Eight years of Obama, who began by a staunch defense of Wall Street as the core industry of America, and Hillary’s famous words about banks which were “too big to fail,” had blurred the lines of the traditional right and left in the US. Traditionally republicans had defended interests of the financial markets. And Clinton the woman and Obama made an incursion into another traditional domain of American republicans, out-hawking the hawks and invading and ruining a number of countries and countless lives around the world. Hillary Clinton neither renounced nor embraced Obama’s policies, and voters couldn’t tell what she wanted to do. To continue the Obama “legacy?” To offer new futile hope and futile change? To all appearances Clinton the woman stood for the status quo. In Obama’s America that meant dictating from the White House that primary schools should offer a third toilet for trans-gender children, and subvert immigration laws to allow more illegal aliens into the country.
So the usage of “right” is already suspect, and since September 11, 2001, Americans have steadily woken up to the fact they’ve been duped by their own elected representatives. Americans less and less place themselves on either side of the alleged “left-right divide.”
What does “alt” mean? Well, if you’re old enough to remember way back to the second half of the 1980s, there was a thing called Usenet. It was mainly implemented through bulletin board systems, which passed the posts along telephone or other communications channels at intervals. There were discussion groups and it was pretty much a free-for-all. At some point the inner policemen stepped up to the plate and demanded weird discussions be moved into a separate branch of the tree. Initially it was proposed to start a talk. prefix, but this became alt., for alternative. One of the more enduring groups on the alt. branch was alt.binaries., where people shared computer applications. alt.conspiracy. contained a lot of information about clandestine operations and black-world funding well into the Bill Clinton administration, and BCCI and Nugan Hand Bank in Australia still come up when you put “alt.conspiracy” into a search engine.

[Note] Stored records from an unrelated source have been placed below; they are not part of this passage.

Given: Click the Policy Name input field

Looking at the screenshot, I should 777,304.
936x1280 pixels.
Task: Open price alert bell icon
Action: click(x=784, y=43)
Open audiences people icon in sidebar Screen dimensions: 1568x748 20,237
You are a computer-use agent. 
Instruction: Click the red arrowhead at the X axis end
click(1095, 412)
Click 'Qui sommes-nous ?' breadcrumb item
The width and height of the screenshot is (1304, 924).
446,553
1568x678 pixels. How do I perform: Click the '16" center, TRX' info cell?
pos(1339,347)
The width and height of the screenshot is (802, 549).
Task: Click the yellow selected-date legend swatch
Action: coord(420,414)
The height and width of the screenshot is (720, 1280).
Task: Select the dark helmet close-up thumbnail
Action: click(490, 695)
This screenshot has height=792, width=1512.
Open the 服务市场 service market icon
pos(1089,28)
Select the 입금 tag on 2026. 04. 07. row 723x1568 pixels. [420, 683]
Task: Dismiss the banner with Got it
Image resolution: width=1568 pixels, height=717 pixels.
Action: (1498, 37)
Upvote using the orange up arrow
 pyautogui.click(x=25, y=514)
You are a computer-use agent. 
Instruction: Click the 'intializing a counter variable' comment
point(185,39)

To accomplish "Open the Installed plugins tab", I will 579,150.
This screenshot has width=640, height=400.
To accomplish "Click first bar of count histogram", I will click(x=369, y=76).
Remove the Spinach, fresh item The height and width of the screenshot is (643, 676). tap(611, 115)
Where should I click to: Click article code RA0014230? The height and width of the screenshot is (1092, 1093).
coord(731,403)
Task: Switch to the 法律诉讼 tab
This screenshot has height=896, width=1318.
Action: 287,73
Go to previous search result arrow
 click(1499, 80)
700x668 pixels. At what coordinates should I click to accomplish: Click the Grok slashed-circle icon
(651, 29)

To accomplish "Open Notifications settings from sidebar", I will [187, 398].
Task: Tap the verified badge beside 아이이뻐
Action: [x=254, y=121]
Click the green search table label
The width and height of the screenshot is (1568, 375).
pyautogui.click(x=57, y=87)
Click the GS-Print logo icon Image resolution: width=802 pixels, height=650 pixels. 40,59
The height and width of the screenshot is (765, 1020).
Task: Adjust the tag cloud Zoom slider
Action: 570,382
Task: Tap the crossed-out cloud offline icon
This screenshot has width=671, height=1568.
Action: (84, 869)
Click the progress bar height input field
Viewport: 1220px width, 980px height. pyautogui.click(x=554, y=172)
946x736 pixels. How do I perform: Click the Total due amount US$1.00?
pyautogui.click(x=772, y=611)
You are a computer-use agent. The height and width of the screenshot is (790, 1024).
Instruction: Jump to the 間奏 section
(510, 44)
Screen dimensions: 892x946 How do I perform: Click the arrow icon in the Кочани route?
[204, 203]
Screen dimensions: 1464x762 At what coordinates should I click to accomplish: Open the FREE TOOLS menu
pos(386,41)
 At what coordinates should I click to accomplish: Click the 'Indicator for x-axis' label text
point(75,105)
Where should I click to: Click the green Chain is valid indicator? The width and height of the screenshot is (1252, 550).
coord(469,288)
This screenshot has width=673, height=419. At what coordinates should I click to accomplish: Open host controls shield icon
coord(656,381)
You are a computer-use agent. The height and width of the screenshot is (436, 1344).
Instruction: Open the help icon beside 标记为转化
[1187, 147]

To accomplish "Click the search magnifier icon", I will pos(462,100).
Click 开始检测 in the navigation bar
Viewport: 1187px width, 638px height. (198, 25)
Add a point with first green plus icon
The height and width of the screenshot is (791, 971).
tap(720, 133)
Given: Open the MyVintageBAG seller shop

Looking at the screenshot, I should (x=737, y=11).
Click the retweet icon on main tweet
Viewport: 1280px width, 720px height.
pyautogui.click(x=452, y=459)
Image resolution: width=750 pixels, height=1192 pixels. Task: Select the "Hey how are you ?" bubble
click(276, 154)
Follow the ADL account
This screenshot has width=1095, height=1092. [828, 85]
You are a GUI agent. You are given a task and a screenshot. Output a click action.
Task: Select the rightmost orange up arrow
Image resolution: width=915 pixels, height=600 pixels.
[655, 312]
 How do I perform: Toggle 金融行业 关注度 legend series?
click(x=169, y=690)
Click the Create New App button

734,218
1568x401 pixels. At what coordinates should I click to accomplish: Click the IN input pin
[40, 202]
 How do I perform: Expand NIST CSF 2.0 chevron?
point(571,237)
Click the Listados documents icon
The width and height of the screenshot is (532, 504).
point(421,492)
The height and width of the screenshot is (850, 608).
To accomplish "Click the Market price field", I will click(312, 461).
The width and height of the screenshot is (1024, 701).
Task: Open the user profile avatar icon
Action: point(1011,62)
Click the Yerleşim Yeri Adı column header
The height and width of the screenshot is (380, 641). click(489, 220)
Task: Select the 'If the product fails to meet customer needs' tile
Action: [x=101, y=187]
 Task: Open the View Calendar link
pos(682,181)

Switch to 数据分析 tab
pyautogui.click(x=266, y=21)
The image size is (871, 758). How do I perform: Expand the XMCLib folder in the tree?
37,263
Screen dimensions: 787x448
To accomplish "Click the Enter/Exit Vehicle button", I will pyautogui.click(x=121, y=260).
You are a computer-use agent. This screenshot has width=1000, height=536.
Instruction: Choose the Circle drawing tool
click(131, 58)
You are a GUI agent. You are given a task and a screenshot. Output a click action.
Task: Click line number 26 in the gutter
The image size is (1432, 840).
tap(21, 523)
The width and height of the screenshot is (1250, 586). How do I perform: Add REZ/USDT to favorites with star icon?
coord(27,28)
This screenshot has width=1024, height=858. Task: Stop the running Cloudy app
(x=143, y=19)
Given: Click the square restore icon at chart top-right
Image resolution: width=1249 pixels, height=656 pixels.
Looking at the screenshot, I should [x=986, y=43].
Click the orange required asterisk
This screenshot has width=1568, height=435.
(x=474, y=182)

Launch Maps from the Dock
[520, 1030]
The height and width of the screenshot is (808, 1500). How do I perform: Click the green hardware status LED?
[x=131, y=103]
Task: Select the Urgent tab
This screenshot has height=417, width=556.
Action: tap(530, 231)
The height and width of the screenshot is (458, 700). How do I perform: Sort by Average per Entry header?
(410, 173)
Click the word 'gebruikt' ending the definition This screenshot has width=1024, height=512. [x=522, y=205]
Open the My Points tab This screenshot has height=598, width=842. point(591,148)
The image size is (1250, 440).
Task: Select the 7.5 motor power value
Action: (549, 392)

Remember, back in 1992 or 1993 Clinton’s vice president Al Gore, of humble farming origins in Tennessee (where his father apparently made his fortune cultivating zinc in strip mines), began claiming he had invented the “information superhighway,” more commonly referred to now as the internet (small i, no longer capitalized). The Clinton administration’s detractors were quite active on the fledgling information superhighway and the president and his aides warned of “full-blown cults” emerging from the darkness of the internet. Hillary Clinton’s words about a “vast right-wing conspiracy” probably stemmed at least partially out of the Usenet communities where there was fevered discussion of a number of the Clintons’ crimes, from smuggling cocaine through the Mena, Arkansas airfield to Hillary’s alleged sale of America’s nuclear codes to Israel (allegedly the code was eight zeroes at that time, so the Israelis might have felt cheated). Ruby Ridge, then Waco, Chinese espionage, the Clinton body count–all of it was discussed openly, if more or less anonymously.
Someone has a long memory, and a real sense of revenge for comments made over two decades ago. That’s the alt in “alt-right,” which is properly spelled “alt.right.*,” of course. Add Putin and Comey to the “vast right-wing conspiracy” and Clinton the female’s bid to take her entitlement as Queen of the World becomes a strange and tortured plot in a bad graphic novel, or a cheap soap opera.